Collected data entries
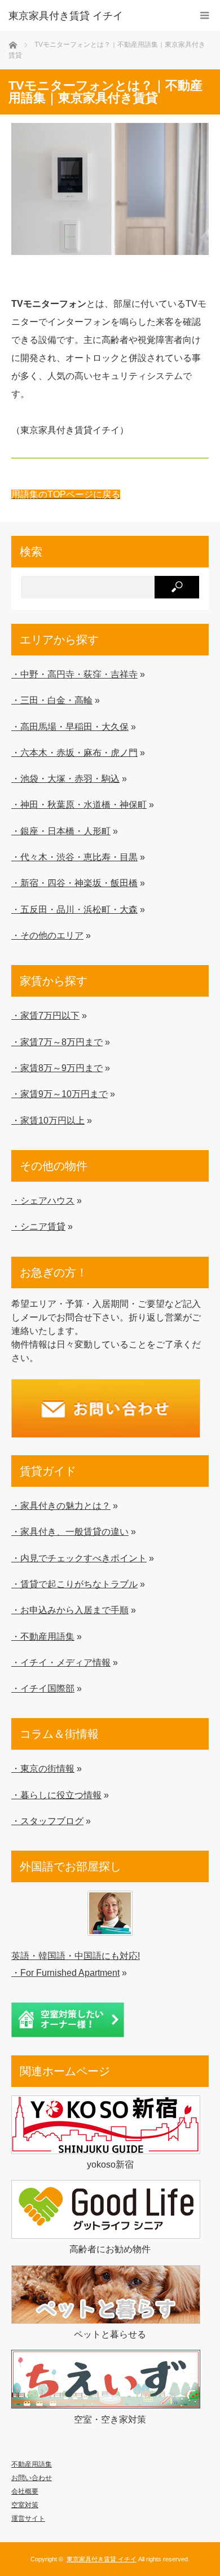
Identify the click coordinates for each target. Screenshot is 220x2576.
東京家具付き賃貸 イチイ (65, 16)
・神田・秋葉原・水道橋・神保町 (79, 804)
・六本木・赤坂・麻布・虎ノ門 (74, 752)
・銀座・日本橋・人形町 (61, 831)
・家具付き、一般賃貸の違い (70, 1531)
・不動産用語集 (42, 1636)
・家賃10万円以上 (48, 1120)
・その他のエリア (47, 935)
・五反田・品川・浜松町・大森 (74, 909)
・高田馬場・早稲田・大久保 (70, 726)
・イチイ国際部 (42, 1688)
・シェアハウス (42, 1200)
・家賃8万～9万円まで (57, 1068)
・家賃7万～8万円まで (57, 1042)
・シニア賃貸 (38, 1226)
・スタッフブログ (47, 1821)
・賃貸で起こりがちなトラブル (74, 1584)
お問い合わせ (31, 2478)
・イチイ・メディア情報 (61, 1662)
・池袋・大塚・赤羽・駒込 (65, 778)
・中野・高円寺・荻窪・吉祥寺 (74, 674)
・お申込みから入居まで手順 (70, 1610)
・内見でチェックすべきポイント (79, 1558)
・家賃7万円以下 (45, 1015)
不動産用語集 (31, 2464)
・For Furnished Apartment (65, 1972)
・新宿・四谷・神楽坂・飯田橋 (74, 883)
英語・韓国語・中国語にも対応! (75, 1955)
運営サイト (28, 2518)
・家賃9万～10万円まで (59, 1094)
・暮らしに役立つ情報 (56, 1795)
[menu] (204, 15)
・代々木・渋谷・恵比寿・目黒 (74, 857)
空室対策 (24, 2505)
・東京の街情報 (42, 1768)
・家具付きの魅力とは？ (61, 1505)
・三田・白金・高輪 (52, 700)
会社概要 (24, 2491)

# Required action
Verbatim output of every entry above is required, though pictures are to be left out.

# Task output
Identify the click coordinates for each target. Screenshot is 220x2576.
東京家具付き賃貸 イチイ (65, 16)
・神田・秋葉原・水道橋・神保町 (79, 804)
・六本木・赤坂・麻布・虎ノ門 (74, 752)
・銀座・日本橋・人形町 (61, 831)
・家具付き、一般賃貸の違い (70, 1531)
・不動産用語集 (42, 1636)
・家賃10万円以上 (48, 1120)
・その他のエリア (47, 935)
・五反田・品川・浜松町・大森 (74, 909)
・高田馬場・早稲田・大久保 (70, 726)
・イチイ国際部 (42, 1688)
・シェアハウス (42, 1200)
・家賃8万～9万円まで (57, 1068)
・家賃7万～8万円まで (57, 1042)
・シニア賃貸 (38, 1226)
・スタッフブログ (47, 1821)
・賃貸で起こりがちなトラブル (74, 1584)
お問い合わせ (31, 2478)
・イチイ・メディア情報 (61, 1662)
・池袋・大塚・赤羽・駒込 (65, 778)
・中野・高円寺・荻窪・吉祥寺 (74, 674)
・お申込みから入居まで手順 (70, 1610)
・内見でチェックすべきポイント (79, 1558)
・家賃7万円以下 (45, 1015)
不動産用語集 (31, 2464)
・For Furnished Apartment (65, 1972)
・新宿・四谷・神楽坂・飯田橋 (74, 883)
英語・韓国語・中国語にも対応! (75, 1955)
運営サイト (28, 2518)
・家賃9万～10万円まで (59, 1094)
・暮らしに役立つ情報 (56, 1795)
[menu] (204, 15)
・代々木・渋谷・恵比寿・目黒 (74, 857)
空室対策 (24, 2505)
・東京の街情報 (42, 1768)
・家具付きの魅力とは？ (61, 1505)
・三田・白金・高輪 (52, 700)
会社概要 (24, 2491)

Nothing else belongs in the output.